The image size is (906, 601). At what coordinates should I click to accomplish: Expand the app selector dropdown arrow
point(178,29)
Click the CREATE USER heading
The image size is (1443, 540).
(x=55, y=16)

### Directions
Output all of the data above without any alteration.

### Written reply
The image size is (906, 601). At what coordinates should I click to accomplish: Expand the app selector dropdown arrow
point(178,29)
Click the CREATE USER heading
The image size is (1443, 540).
(x=55, y=16)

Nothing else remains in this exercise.